Zdarzają się takie dekady, w których historia zdaje się nie biec, ale niemrawo pełzać. Wygrywa się i przegrywa wybory, uchwala i znosi prawa, rodzą się nowe gwiazdy, a dawne legendy odkłada się do lamusa. Niezależnie jednak od upływu czasu oraz wszystkiego, co się z tym wiąże, kulturalne, społeczne i polityczne dogmaty pozostają niezmienne.

Bywają też takie lata, kiedy zmienia się wszystko na raz. Nowe twarze szturmują polityczną scenę. Wyborcy domagają się rozwiązań, które jeszcze wczoraj były nie do pomyślenia. Napięcia społeczne, które od dawna buzowały pod powierzchnią, nagle wybuchają. System rządów, który zdawał się wiecznotrwały, zaczyna chwiać się w posadach.

Właśnie w takiej sytuacji znajdujemy się obecnie.

Do niedawna władza należała do demokracji liberalnej. Niezależnie od jej słabości, wydawało się, że większość obywateli jest głęboko przywiązana do tej formy rządów. Gospodarka się rozwijała. Radykalne partie pozostawały na marginesie. Politolodzy uważali, że w krajach takich jak Francja czy Stany Zjednoczone demokracja utrwaliła się na dobre już dawno temu, a w nadchodzących latach niewiele się pod tym względem zmieni. Z politycznego punktu widzenia wyglądało na to, że przyszłość nie będzie się zasadniczo różnić od przeszłości.

A wtedy nadeszła przyszłość – i okazało się, że jest jednak bardzo, ale to bardzo odmienna.

Obywatele, od dawna rozczarowani polityką, zaczęli odczuwać niepokój, gniew, a nawet pogardę wobec niej. Systemy partyjne były zamrożone; dziś autorytarni populiści zyskują popularność na całym świecie, od Ameryki po Europę i od Azji po Australię. Antypatie wyborców wobec poszczególnych partii, polityków czy rządów nie są niczym nowym, teraz jednak wydaje się, że ludzie mają dość demokracji liberalnej jako takiej.

Najbardziej wyrazistym przejawem kryzysu demokracji było zwycięstwo Donalda Trumpa w wyborach prezydenckich. Było to wydarzenie bez precedensu.
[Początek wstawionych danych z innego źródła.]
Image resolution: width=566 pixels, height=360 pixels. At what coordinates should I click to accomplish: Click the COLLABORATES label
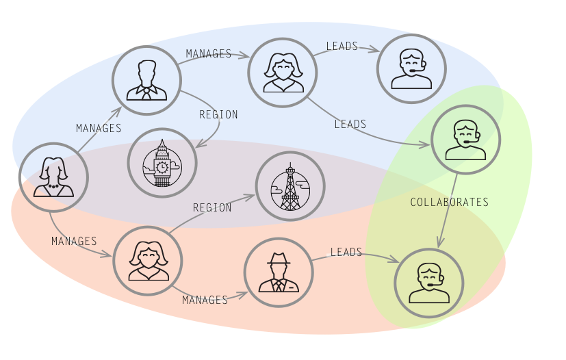coord(449,202)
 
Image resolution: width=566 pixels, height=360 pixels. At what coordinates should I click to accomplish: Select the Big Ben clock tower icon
coord(162,163)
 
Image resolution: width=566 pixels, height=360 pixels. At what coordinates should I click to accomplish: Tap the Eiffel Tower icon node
coord(290,186)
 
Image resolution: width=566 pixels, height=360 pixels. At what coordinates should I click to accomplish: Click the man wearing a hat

Po raz pierwszy w historii najstarsza i najpotężniejsza demokracja na świecie wybrała na prezydenta człowieka, który otwarcie lekceważy podstawowe normy konstytucyjne – kogoś, kto pozostawił swoich zwolenników „w niepewności” co do tego, czy zaakceptuje wynik wyborów; kto wzywał do uwięzienia głównej rywalki politycznej; i kto konsekwentnie faworyzował autorytarnych przeciwników kraju, jednocześnie antagonizując demokratycznych sojuszników [1]. Choć ostatecznie zapędy Trumpa udało się powściągnąć, to już sama gotowość narodu amerykańskiego do wyboru potencjalnego despoty na najwyższy urząd w kraju jest bardzo złym omenem.

Wyborcze zwycięstwo Trumpa nie było bynajmniej odosobnionym incydentem. W Rosji i Turcji rządzącym twardą ręką politykom, którzy wygrali wybory, udało się przekształcić młode demokracje w dyktatury. W Polsce i na Węgrzech populistyczni przywódcy wykorzystują te same wzorce do niszczenia wolnych mediów, osłabiania niezależnych instytucji i kneblowania opozycji.

Do wymienionych mogą wkrótce dołączyć kolejne kraje. W Austrii niewiele brakowało, żeby skrajnie prawicowy kandydat zwyciężył w wyborach prezydenckich. We Francji szybko zmieniający się krajobraz polityczny otwiera nowe możliwości zarówno dla skrajnej lewicy, jak i skrajnej prawicy. W Hiszpanii i Grecji istniejące systemy partyjne rozpadają się w zdumiewającym tempie. Nawet w takich z pozoru stabilnych i tolerancyjnych demokracjach jak Szwecja, Niemcy i Holandia ekstremiści odnoszą bezprecedensowe sukcesy.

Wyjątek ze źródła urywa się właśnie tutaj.